Осенью начали показывать спектакль. На роль Ритки была еще одна девочка. Нас чередовали. Шла обкатка пьесы. Выезжали с реквизитом на места, где соглашались нас смотреть. Сцены-то своей пока не было. Мне достались поездки в сумасшедший дом и тюрьму. Мама дорогая, кому рассказать – не поверят. "Сапогово" – известное место вблизи нашего города. Если хочешь кого обидеть – спроси:" Ты из Сапогово? Что-ли?"  Там лечили или нет (кто теперь знает) душевнобольных людей. Огражденная территория с атрибутами пионерского лагеря: дорожки, посыпанные песком, трибуна с площадкой (видно проводилась перекличка, только трудно представить как?), всякие плакаты и еженедельная газета "Наша мысль" на стенде, что меня больше всего и поразила.


Спектакль проходил вяло, хлопали в ненужных местах по команде медсестер. Сюжет пьесы им был явно по барабану. Где мы? И где они? Так мы просуществовали в параллельных мирах, расставшись с облегчением через 2 часа.

Другое дело – поездка в тюрьму. Там нас ждали с нетерпением. Кому такое в голову пришло везти спектакль про школьную жизнь туда, не знаю. Но, как только прошли пост с солдатами, овчарками и оказались на довольно пустой территории за колючей проволокой, я почувствовала такое напряжение, исходящее от длинного барака впереди, что автоматчики на смотровых площадках показались мне игрушечными.

Нас провели к тому зданию с тыла, и мы начали готовиться к спектаклю. Где-то в закутке переодевались, гримировались. "Рабочий сцены", как потом выяснилось, сидевший за убийство, помог ребятам установить простенькую декорацию. Самые смелые заглядывали за занавес. Занавес все время колыхался, казалось от того волнения и нетерпения, что исходили от зрителей.

Наконец занавес открыли, и серое, колышущееся море (тюремная роба была серой) обрушило на нас невероятной силы жадность зрелища. Нужно ли говорить, что от этого играли на особом подъеме. Зал подбадривал, улюлюкал, комментировал происходящее, подскакивал со своих мест – в общем, будоражил и соучаствовал. Новые запахи: махорки, хозяйственного мыла (всех отправили в баню, очевидно, перед встречей с Искусством) и чего-то еще, пока непонятного драйва какого-то, криминала, тоски по свободе, вероятно, привносили в обстановку новизны на грани шока.
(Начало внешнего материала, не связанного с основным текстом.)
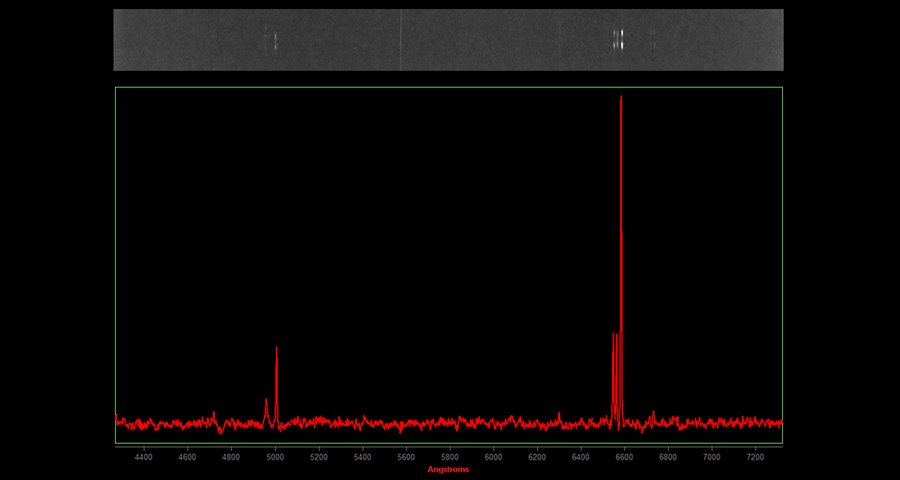The height and width of the screenshot is (480, 900).
Task: Click the faint line in strip near 5000
Action: 276,41
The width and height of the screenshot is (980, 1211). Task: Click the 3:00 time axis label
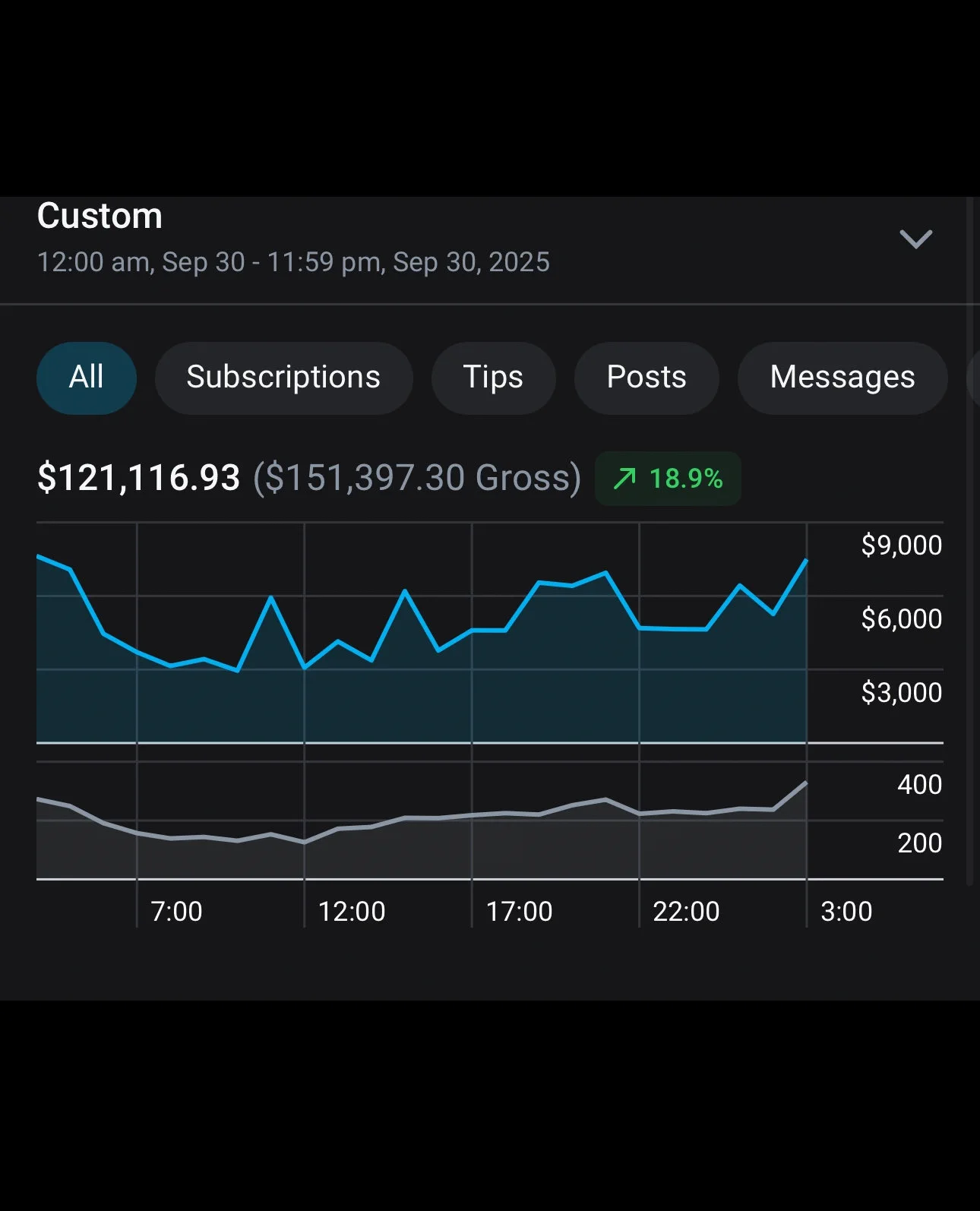(846, 911)
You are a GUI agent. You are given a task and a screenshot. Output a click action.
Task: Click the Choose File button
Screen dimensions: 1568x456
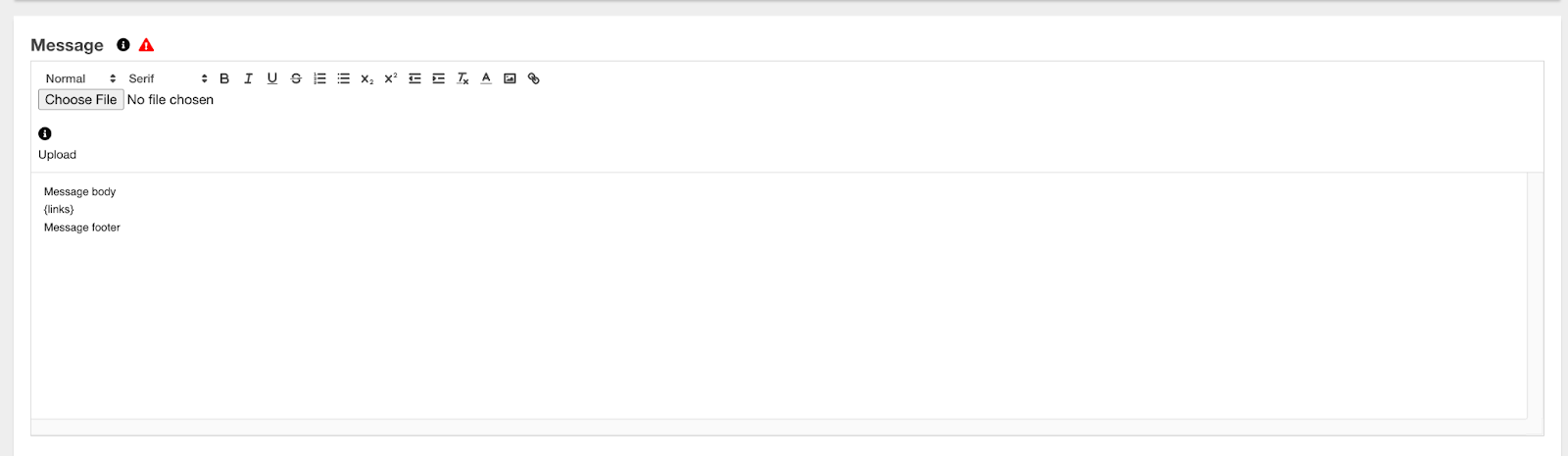81,100
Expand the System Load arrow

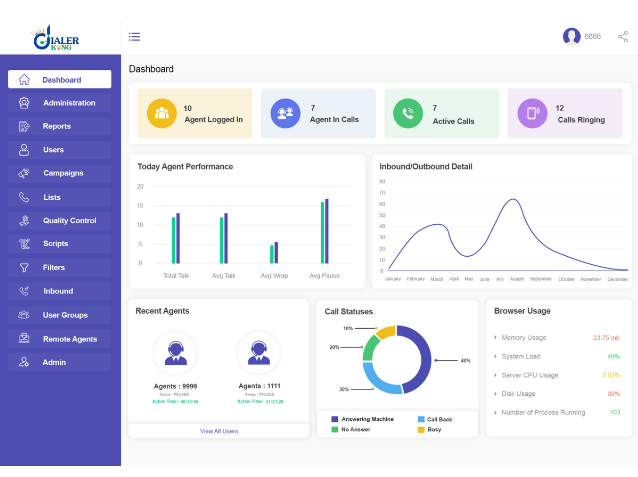click(x=495, y=356)
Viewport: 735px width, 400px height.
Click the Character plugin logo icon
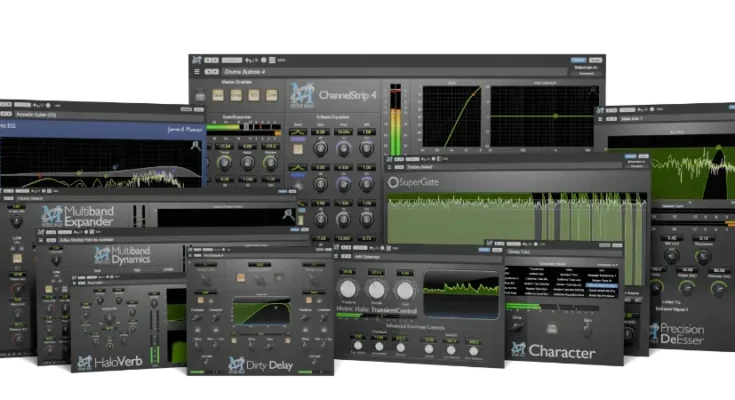click(x=517, y=350)
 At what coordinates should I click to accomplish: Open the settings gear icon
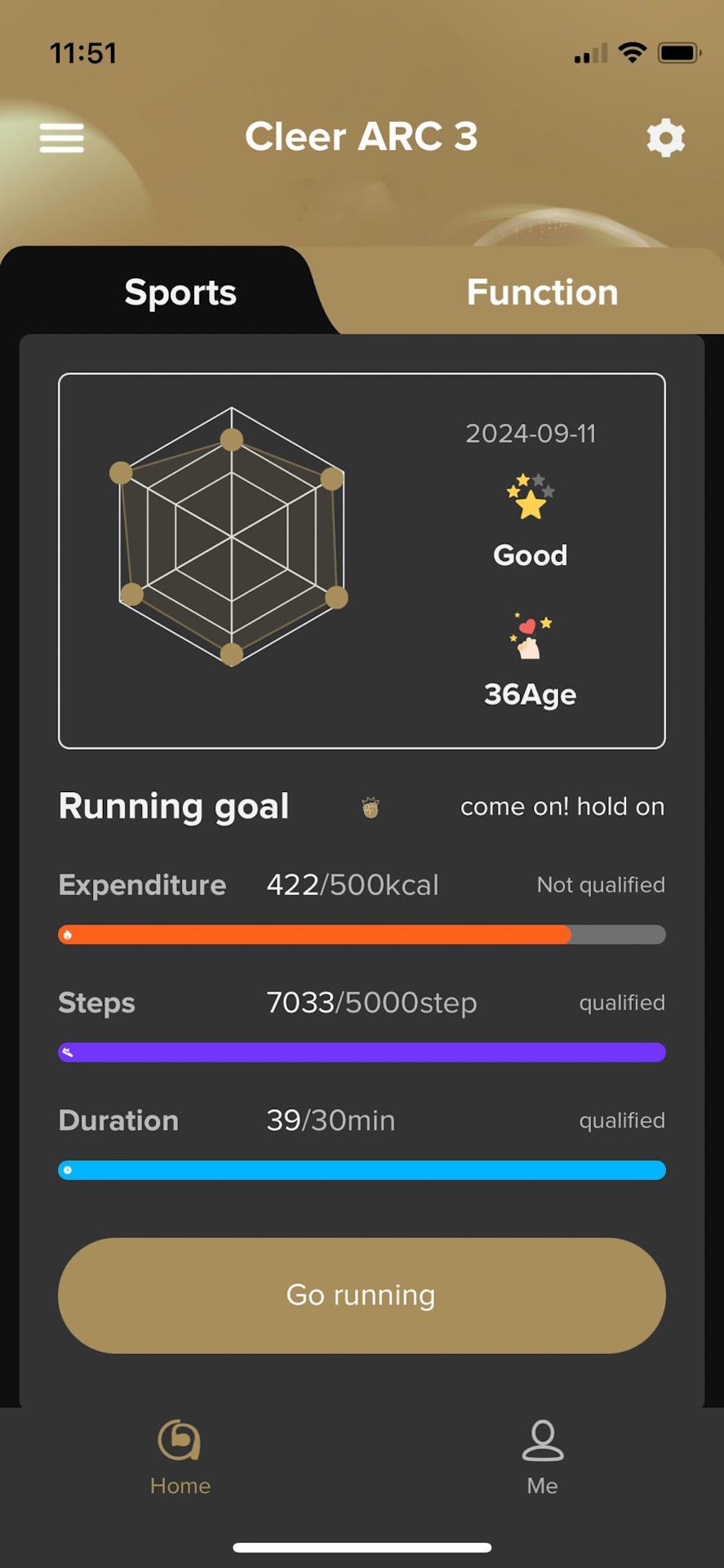coord(665,137)
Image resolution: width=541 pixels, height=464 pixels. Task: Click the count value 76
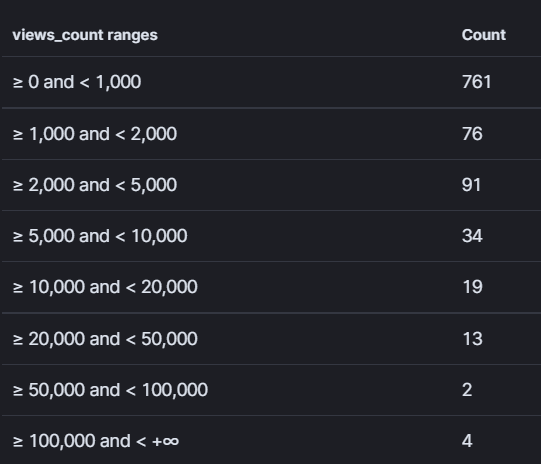click(472, 134)
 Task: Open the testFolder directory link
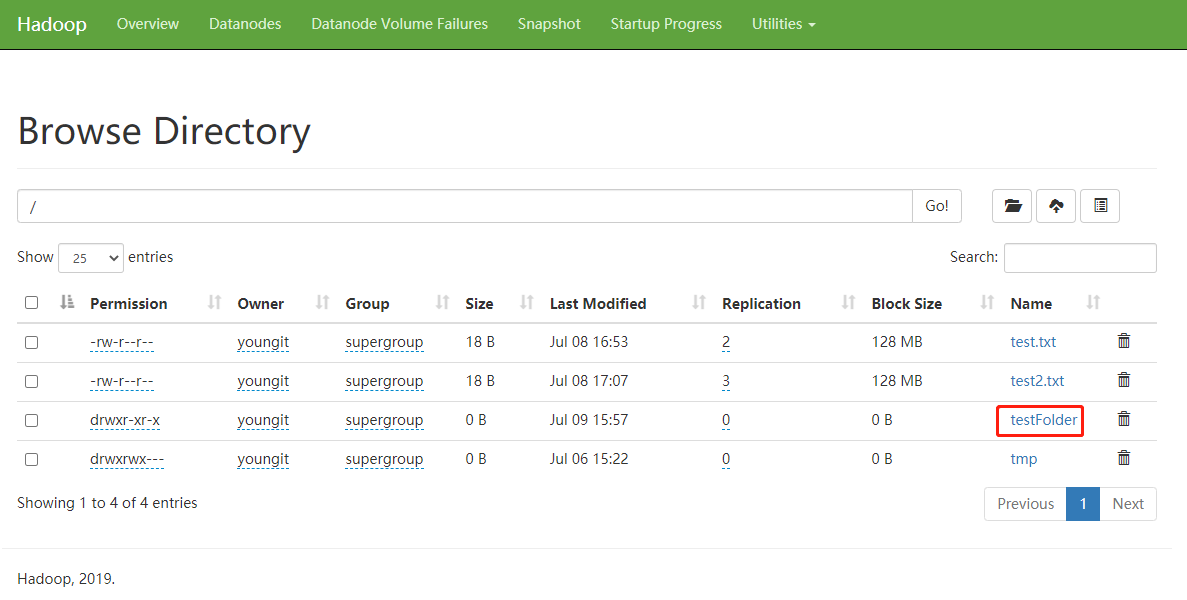1039,420
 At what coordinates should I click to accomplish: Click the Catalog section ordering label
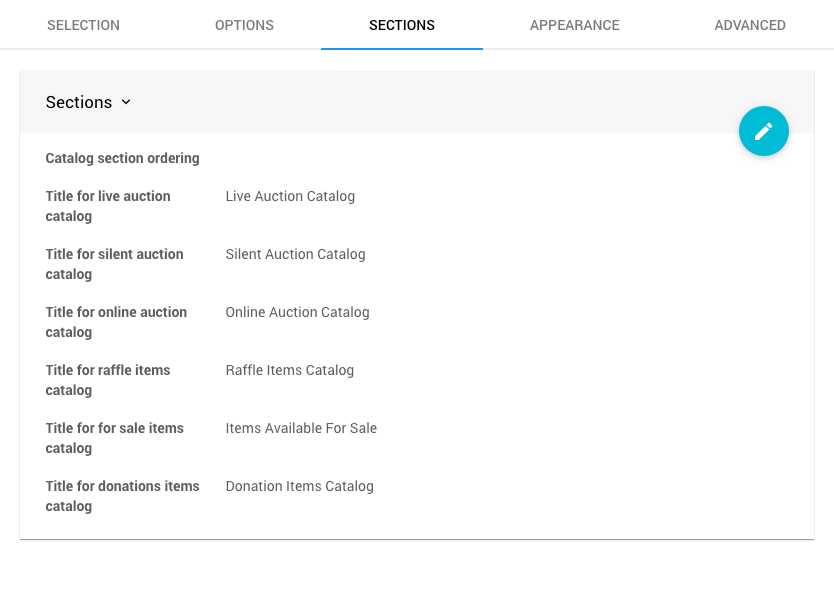click(x=122, y=158)
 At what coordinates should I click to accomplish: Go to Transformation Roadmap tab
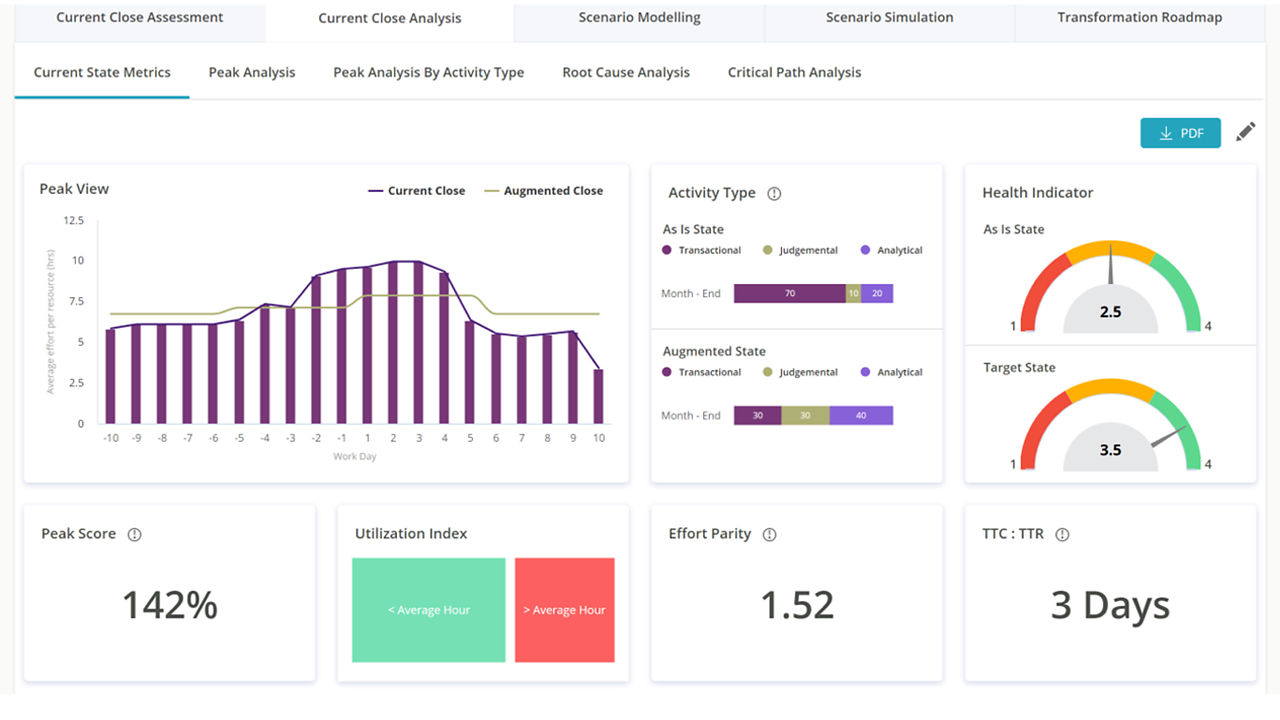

 Стоит ли говорить, что реакция на спектакль пошла не по плану, задуманному автором. С первых же минут моего пребывания на сцене все симпатии зрителей оказались на стороне Ритки, ведь она была одной из них в какой-то мере.

К моменту собрания Ритке была обеспечена невероятно мощная поддержка. Сначала я стояла, как и положено по пьесе, вся такая сникшая, раскаивающаяся и готовая вот-вот разрыдаться, но услышав: "Ритка! Не колись!", " Ты для общака старалась!", "Мы их всех уроем!", я вдруг приобрела стойку гордой партизанки на допросе и начала сверлить комсорга ненавистным взглядом: "всех не перевешаете, на наше место придут другие". Коля Горохов, играющий комсорга, понял, что надо спасать спектакль, приблизился ко мне и прошипел: "Войди в образ, зараза!"

Все смешалось в моей голове: я уже больше была "они", чем "мы". Такой поддержки в жизни ни от кого не получала. И от такой несправедливости, что мы тут, а они там и навряд ли станут нами, я разрыдалась. Надо сказать, как раз к месту, точно по пьесе. Я плакала о том, что мы сейчас поедем по домам своим, нас встретят мамы с борщом, скоро Новый год, и я поеду в Москву к тете Лизе, а летом – в Крым с родителями.

А, что ждет их, таких искренних ребят, жадных до впечатлений. Какие радости? Какие надежды? Когда они увидят своих мам? И о чем могут только мечтать?